SSDs and RAM

Discussion in 'Mac Basics and Help' started by Thiol, May 19, 2009.

  1. Thiol macrumors 6502a


    Jan 26, 2008
    Hi all. So, I know that RAM amount is one of the first bottlenecks that any computer runs into. Running out of free RAM forces writing to a disk cache that is much slower. Here's my question, which I guess is sort of theoretical: Are page outs a problem with SSDs? If one has an SSD, that is almost certainly faster than a hard drive with most types of reads and writes (I know, but not all). I guess the connected question is: What type of reads and writes are involved in page outs? Are they small or large, random or sequential?
  2. Makosuke macrumors 603

    Aug 15, 2001
    The Cool Part of CA, USA
    The non-theoretical answer is "yes, they are still a problem." While an SSD is significantly faster than a spinning drive for most operations, it's nowhere near as fast as RAM, and so will still be a huge bottleneck if you're doing significant pageouts to disk.
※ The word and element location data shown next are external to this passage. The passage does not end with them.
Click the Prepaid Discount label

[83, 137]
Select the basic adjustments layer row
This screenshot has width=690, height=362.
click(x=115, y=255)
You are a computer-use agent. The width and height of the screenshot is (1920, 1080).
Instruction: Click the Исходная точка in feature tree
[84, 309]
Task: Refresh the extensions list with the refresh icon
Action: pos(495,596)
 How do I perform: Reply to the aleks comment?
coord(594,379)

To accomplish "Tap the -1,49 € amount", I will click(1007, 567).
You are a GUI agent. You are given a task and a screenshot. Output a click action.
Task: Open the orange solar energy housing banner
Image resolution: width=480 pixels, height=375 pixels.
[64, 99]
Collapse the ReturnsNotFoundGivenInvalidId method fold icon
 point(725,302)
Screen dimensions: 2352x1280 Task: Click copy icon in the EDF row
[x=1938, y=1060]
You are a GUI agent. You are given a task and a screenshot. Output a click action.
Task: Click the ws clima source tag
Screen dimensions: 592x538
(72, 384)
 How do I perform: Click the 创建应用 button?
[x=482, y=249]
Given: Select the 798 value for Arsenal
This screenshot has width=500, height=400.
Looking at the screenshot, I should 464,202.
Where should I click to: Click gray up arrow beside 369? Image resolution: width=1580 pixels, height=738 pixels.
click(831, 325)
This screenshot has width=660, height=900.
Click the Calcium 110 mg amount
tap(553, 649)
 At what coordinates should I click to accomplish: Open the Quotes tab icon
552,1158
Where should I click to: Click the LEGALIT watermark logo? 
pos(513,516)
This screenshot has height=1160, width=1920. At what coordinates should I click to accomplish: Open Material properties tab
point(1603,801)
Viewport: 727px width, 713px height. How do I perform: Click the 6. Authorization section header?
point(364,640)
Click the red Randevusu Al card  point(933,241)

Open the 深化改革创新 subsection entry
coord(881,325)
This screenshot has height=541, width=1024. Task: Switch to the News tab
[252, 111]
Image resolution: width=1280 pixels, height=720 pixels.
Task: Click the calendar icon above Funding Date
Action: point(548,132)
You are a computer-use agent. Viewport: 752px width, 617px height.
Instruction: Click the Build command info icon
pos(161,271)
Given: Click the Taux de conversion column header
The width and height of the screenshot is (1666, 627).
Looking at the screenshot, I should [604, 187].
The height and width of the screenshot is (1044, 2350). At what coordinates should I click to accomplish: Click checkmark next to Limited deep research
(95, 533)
The exact behavior will vary depending on what the system is doing, but my not-particularly-educated guess is that pageouts do lean toward random medium-sized transactions.

    This would give SSDs a theoretical additional advantage over rotating storage, but on the other hand you could also get into issues where the heavy read-write cycles on the flash disk could cause performance degradation over time (due to the way flash memory deals with re-writes of used space). Either way, the SSD would still be a major bottleneck.

    Keep in mind that even if a SSD could saturate a SATAII bus you'd be looking at about 300MB/s throughput; that's in comparison to DDR3's 6.4-12.8GB/s--20-40 times faster. Even the slowest DDR1 can manage 1600MB/s, 5 times faster than the theoretical max of a current SSD (which nothing currently can hit).